Well you would have thought that I set my mother on fire. My father, in his moment of pure rage, did not say a word. He simply snapped his head in my direction and reached down for the carton of vanilla ice cream. Knowing exactly what was about to happen, I spun around and tried to run back up the stairs but my white socks slid on the tile floor and slowed my panicked retreat. Out of the corner of my eye, I saw the black carton of ice cream sail across the kitchen in slow motion. It then made perfect contact with the side of my head as I fell sideways into the wrought iron railing. Thank God it must have been out of the freezer for a while because the carton molded perfectly around my skull and did no physical damage. However, I was coated in vanilla ice cream, as were the stairs and the walls.
Suffering from total shock, and probably brain freeze, I went up to the bathroom and cleaned myself off before heading back downstairs and storming out the front door. Our yellow Labrador Retriever, Bogart, was eagerly cleaning the walls and the floor with his long tongue. My mother was calling out to ask where I was going but I didn’t give a shit. I slammed the door shut and sped away in the Falcon, which was still running back then. I was leaving to go and talk to my best friend. Of course when I got to Miller’s house the mood completely changed.
“Pete, what’s up?” he asked looking surprised to see me.
“I hate my fucking dad, that’s what’s up,” I said.
“Dude, what did he do now?”
“He got mad at me and hit me in the head with a gallon of ice cream.” It seemed like a logical complaint to me.
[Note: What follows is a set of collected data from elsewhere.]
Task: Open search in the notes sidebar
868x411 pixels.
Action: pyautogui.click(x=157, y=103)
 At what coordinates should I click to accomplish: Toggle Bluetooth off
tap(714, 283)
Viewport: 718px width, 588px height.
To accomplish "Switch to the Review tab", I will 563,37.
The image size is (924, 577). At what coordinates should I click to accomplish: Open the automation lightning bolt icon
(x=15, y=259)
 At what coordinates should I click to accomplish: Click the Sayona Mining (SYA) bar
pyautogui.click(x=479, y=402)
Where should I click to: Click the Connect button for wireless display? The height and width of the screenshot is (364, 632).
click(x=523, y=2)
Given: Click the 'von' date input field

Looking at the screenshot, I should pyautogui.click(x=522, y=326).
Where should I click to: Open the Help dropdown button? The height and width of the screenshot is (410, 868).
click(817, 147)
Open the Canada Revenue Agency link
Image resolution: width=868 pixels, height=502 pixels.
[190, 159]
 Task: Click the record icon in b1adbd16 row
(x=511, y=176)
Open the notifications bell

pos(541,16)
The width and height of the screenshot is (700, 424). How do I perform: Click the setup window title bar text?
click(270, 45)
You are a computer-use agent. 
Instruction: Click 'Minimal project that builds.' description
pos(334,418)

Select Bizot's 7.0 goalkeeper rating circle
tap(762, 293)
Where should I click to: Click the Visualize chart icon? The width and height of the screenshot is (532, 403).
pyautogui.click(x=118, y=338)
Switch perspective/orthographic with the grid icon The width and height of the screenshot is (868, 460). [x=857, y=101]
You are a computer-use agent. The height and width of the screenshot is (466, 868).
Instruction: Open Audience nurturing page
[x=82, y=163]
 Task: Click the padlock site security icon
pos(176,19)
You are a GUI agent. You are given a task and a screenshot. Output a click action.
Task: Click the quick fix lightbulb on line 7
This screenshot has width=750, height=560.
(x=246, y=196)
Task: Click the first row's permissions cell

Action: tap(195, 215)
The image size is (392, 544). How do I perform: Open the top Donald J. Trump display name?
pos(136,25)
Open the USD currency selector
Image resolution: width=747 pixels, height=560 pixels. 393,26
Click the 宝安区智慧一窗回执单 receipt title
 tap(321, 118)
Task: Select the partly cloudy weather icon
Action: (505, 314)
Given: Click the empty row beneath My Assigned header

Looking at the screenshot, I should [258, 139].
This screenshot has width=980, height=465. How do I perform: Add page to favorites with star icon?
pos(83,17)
Miller just began laughing his skinny ass off.
“It’s not funny, dude!” I said. “He’s an asshole!”
Miller got it together and eventually we hopped in the Gray Ghost and drove down to Seaside to play some games on the boardwalk and get something to eat.
“You have work tomorrow?” Miller asked as I was waxing poetic about my deranged family. “There’s supposed to be some waves. There’s a small low making its way up the coast.”
“I have work tomorrow,” I said. “But I’m off Wednesday.”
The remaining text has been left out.